Collected data
—————

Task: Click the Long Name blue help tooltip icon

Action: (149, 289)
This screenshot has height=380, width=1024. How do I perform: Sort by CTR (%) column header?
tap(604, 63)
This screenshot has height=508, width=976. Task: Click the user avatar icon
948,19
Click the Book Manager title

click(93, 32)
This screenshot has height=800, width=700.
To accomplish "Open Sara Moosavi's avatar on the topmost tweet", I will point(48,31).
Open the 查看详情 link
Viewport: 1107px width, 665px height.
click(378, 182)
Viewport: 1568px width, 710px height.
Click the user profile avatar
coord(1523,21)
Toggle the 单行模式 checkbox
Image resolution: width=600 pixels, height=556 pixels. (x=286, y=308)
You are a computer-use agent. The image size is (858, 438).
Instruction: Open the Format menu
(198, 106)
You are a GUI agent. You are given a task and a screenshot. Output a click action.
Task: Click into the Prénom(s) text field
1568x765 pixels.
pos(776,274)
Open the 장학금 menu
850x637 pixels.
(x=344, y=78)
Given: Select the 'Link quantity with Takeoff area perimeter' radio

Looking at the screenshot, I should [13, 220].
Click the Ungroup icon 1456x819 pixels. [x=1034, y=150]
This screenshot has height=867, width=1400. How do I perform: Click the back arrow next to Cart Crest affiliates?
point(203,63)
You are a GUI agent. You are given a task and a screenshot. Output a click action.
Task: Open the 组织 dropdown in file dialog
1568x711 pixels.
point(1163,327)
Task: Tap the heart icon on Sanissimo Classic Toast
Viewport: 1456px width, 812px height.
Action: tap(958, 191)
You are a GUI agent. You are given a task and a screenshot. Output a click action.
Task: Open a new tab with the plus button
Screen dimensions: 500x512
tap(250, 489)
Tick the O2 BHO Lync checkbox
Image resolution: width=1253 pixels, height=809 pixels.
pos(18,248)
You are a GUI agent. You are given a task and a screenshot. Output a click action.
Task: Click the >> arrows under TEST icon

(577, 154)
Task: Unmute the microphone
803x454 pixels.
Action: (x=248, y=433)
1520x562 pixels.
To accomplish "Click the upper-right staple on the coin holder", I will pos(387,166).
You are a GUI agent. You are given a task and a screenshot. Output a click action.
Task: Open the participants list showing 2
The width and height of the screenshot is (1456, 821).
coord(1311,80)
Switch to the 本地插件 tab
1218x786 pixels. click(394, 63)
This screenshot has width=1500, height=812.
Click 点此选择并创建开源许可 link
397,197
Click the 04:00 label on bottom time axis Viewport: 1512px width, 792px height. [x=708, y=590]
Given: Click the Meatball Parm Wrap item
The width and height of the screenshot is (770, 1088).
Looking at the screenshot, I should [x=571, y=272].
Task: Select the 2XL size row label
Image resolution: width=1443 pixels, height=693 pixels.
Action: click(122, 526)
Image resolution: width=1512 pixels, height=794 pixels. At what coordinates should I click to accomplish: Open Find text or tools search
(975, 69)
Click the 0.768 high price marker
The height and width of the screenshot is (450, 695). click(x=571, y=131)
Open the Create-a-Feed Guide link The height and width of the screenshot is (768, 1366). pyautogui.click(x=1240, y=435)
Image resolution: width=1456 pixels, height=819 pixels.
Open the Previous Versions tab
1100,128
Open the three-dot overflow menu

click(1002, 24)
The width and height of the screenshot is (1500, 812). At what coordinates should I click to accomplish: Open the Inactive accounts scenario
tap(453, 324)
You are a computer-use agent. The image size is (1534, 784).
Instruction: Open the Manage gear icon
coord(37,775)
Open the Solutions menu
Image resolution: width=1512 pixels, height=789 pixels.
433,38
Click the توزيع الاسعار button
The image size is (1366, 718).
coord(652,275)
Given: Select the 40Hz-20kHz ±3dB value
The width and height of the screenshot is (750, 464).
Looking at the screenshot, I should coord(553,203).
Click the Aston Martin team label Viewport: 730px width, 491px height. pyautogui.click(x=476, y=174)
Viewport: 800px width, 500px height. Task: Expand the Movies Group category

—————

Recast the listing above as a numbered list with one entry per line, and leave out the blank lines.

## Exercise output
1. Task: Click the Long Name blue help tooltip icon
2. Action: (149, 289)
3. This screenshot has height=380, width=1024. How do I perform: Sort by CTR (%) column header?
4. tap(604, 63)
5. This screenshot has height=508, width=976. Task: Click the user avatar icon
6. 948,19
7. Click the Book Manager title
8. click(93, 32)
9. This screenshot has height=800, width=700.
10. To accomplish "Open Sara Moosavi's avatar on the topmost tweet", I will point(48,31).
11. Open the 查看详情 link
12. Viewport: 1107px width, 665px height.
13. click(378, 182)
14. Viewport: 1568px width, 710px height.
15. Click the user profile avatar
16. coord(1523,21)
17. Toggle the 单行模式 checkbox
18. Image resolution: width=600 pixels, height=556 pixels. (x=286, y=308)
19. You are a computer-use agent. The image size is (858, 438).
20. Instruction: Open the Format menu
21. (198, 106)
22. You are a GUI agent. You are given a task and a screenshot. Output a click action.
23. Task: Click into the Prénom(s) text field
24. 1568x765 pixels.
25. pos(776,274)
26. Open the 장학금 menu
27. 850x637 pixels.
28. (x=344, y=78)
29. Given: Select the 'Link quantity with Takeoff area perimeter' radio
30. Looking at the screenshot, I should [13, 220].
31. Click the Ungroup icon 1456x819 pixels. [x=1034, y=150]
32. This screenshot has height=867, width=1400. How do I perform: Click the back arrow next to Cart Crest affiliates?
33. point(203,63)
34. You are a GUI agent. You are given a task and a screenshot. Output a click action.
35. Task: Open the 组织 dropdown in file dialog
36. 1568x711 pixels.
37. point(1163,327)
38. Task: Tap the heart icon on Sanissimo Classic Toast
39. Viewport: 1456px width, 812px height.
40. Action: tap(958, 191)
41. You are a GUI agent. You are given a task and a screenshot. Output a click action.
42. Task: Open a new tab with the plus button
43. Screen dimensions: 500x512
44. tap(250, 489)
45. Tick the O2 BHO Lync checkbox
46. Image resolution: width=1253 pixels, height=809 pixels.
47. pos(18,248)
48. You are a GUI agent. You are given a task and a screenshot. Output a click action.
49. Task: Click the >> arrows under TEST icon
50. (577, 154)
51. Task: Unmute the microphone
52. 803x454 pixels.
53. Action: (x=248, y=433)
54. 1520x562 pixels.
55. To accomplish "Click the upper-right staple on the coin holder", I will pos(387,166).
56. You are a GUI agent. You are given a task and a screenshot. Output a click action.
57. Task: Open the participants list showing 2
58. The width and height of the screenshot is (1456, 821).
59. coord(1311,80)
60. Switch to the 本地插件 tab
61. 1218x786 pixels. click(394, 63)
62. This screenshot has width=1500, height=812.
63. Click 点此选择并创建开源许可 link
64. 397,197
65. Click the 04:00 label on bottom time axis Viewport: 1512px width, 792px height. [x=708, y=590]
66. Given: Click the Meatball Parm Wrap item
67. The width and height of the screenshot is (770, 1088).
68. Looking at the screenshot, I should [x=571, y=272].
69. Task: Select the 2XL size row label
70. Image resolution: width=1443 pixels, height=693 pixels.
71. Action: click(122, 526)
72. Image resolution: width=1512 pixels, height=794 pixels. At what coordinates should I click to accomplish: Open Find text or tools search
73. (975, 69)
74. Click the 0.768 high price marker
75. The height and width of the screenshot is (450, 695). click(x=571, y=131)
76. Open the Create-a-Feed Guide link The height and width of the screenshot is (768, 1366). pyautogui.click(x=1240, y=435)
77. Image resolution: width=1456 pixels, height=819 pixels.
78. Open the Previous Versions tab
79. 1100,128
80. Open the three-dot overflow menu
81. click(1002, 24)
82. The width and height of the screenshot is (1500, 812). At what coordinates should I click to accomplish: Open the Inactive accounts scenario
83. tap(453, 324)
84. You are a computer-use agent. The image size is (1534, 784).
85. Instruction: Open the Manage gear icon
86. coord(37,775)
87. Open the Solutions menu
88. Image resolution: width=1512 pixels, height=789 pixels.
89. 433,38
90. Click the توزيع الاسعار button
91. The image size is (1366, 718).
92. coord(652,275)
93. Given: Select the 40Hz-20kHz ±3dB value
94. The width and height of the screenshot is (750, 464).
95. Looking at the screenshot, I should coord(553,203).
96. Click the Aston Martin team label Viewport: 730px width, 491px height. pyautogui.click(x=476, y=174)
97. Viewport: 800px width, 500px height. Task: Expand the Movies Group category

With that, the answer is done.